DNet v0 achieves the lowest error with a fixed 6 steps under an identical fair-comparison protocol.

Ablation Study

  • Removing JCP: composition residual rises from near zero to 457.7; iterations increase from 2.6 to 3.8.
  • Tying \(V = W^\top\): iterations increase dramatically from 2.8 to 16.2; acceptance rate drops from 0.58 to 0.061.
  • Removing reconstruction/cycle losses: performance is largely unchanged, indicating that the preconditioning effect is primarily driven by JCP.

Highlights & Insights

  • Theoretical elegance: JCP combines the Hutchinson probe with local inverse learning to establish a theoretical equivalence between D-IPG and Gauss-Newton.
  • Fair comparison protocol: All methods share the same projector, Armijo backtracking, relaxation parameters, initialization, and stopping criteria, eliminating experimental bias.
  • RJCP runtime diagnostic: Provides a monitoring metric at inference time to detect when the surrogate model operates outside its valid regime.
  • Cost efficiency: JCP introduces overhead only during training; at inference, D-IPG requires only one forward pass, one inverse pass, and one gradient computation—no linear solves needed.

Limitations & Future Work

  • Locality: The inverse mapping \(g\) is valid only near the training distribution; out-of-distribution inputs may yield overconfident reconstructions.
  • Surrogate fidelity: The current framework assumes a sufficiently accurate differentiable forward surrogate; deviations from true physics models are not thoroughly investigated.
  • Limited scale: Core experiments are restricted to 1D Heat and low-dimensional oscillator problems; DeceptronNet v0 remains a single-scale prototype.
  • Limited nonlinearity: The Deceptron itself is a shallow linear-plus-activation structure, which may lack expressiveness for highly nonlinear inverse problems.
  • Future directions include multi-scale DeceptronNet, validation on real-world data, and integration with deep unrolling networks (e.g., LISTA, PnP).
  • vs. Gauss-Newton/LM: Matches in iteration count but is significantly lighter per step (no CG linear solve required).
  • vs. PINNs: Does not train directly on physical equations; instead learns a local inverse of an existing surrogate.
  • vs. learned unrolling (LISTA, PnP, RED): D-IPG retains the standard projection loop structure and only replaces the update direction; DNet v0 follows the unrolling paradigm but emphasizes fair comparison.
  • vs. L-BFGS: On Kodak24 experiments, L-BFGS requires 80–100 steps, whereas DNet requires only 6.
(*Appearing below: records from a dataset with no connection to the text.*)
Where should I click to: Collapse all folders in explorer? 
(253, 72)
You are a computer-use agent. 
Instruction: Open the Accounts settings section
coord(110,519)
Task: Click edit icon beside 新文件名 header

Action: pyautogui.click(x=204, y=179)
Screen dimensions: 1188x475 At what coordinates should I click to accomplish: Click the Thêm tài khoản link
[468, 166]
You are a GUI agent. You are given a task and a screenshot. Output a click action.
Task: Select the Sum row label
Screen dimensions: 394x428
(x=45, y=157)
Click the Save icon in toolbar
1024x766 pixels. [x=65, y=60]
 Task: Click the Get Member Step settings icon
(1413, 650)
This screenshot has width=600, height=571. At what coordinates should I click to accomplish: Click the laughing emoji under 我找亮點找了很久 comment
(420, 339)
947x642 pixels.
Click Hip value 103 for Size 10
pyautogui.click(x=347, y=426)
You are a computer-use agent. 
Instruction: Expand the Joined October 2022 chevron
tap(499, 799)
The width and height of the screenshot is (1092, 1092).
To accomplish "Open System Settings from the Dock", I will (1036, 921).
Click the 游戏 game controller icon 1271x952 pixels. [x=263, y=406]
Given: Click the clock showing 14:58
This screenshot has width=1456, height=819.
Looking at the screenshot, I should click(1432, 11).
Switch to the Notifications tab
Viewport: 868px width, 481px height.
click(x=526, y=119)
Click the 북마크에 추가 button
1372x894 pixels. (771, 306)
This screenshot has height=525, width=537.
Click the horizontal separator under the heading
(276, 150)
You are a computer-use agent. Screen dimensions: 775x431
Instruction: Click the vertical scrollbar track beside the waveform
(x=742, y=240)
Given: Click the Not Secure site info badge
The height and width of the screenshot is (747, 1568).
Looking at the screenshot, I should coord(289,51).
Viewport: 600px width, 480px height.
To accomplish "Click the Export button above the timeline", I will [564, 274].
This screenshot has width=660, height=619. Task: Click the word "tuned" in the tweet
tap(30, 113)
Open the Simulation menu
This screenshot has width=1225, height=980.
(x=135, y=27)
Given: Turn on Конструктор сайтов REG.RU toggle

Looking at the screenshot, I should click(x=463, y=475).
Connections & Inspirations

  • The Hutchinson probe idea underlying JCP can be generalized to other settings requiring Jacobian-approximation regularization (e.g., invertibility constraints in generative models).
  • The use of RJCP as a runtime diagnostic metric is broadly applicable—it can detect degradation in any system involving learned inverse mappings.
  • The paradigm of learning optimization preconditioners rather than designing them by hand may inspire large-scale scientific computing applications such as climate model inversion and medical image reconstruction.

Rating

  • Novelty: ⭐⭐⭐⭐ — The combination of JCP-based local inverse learning with preconditioned gradient updates is original.
  • Experimental Thoroughness: ⭐⭐⭐ — The fair-comparison protocol is rigorous, but the problem scale is small and large-scale validation is lacking.
  • Writing Quality: ⭐⭐⭐⭐ — Theoretical derivations are clear, and the fair-comparison protocol is described in thorough detail.
  • Value: ⭐⭐⭐ — The direction is promising, but the range of practically validated scenarios is currently limited.